Records drawn from a dataset
- Opening Delimiter -
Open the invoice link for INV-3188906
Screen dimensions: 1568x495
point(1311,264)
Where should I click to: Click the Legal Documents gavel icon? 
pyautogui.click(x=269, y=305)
- Closing Delimiter -
- _Description of the task_
Please output only the lines from the one holding "Where should I" to the end of the records, first and last included, exactly as they appear.

- _Your response_
Where should I click to: Click the Legal Documents gavel icon? 
pyautogui.click(x=269, y=305)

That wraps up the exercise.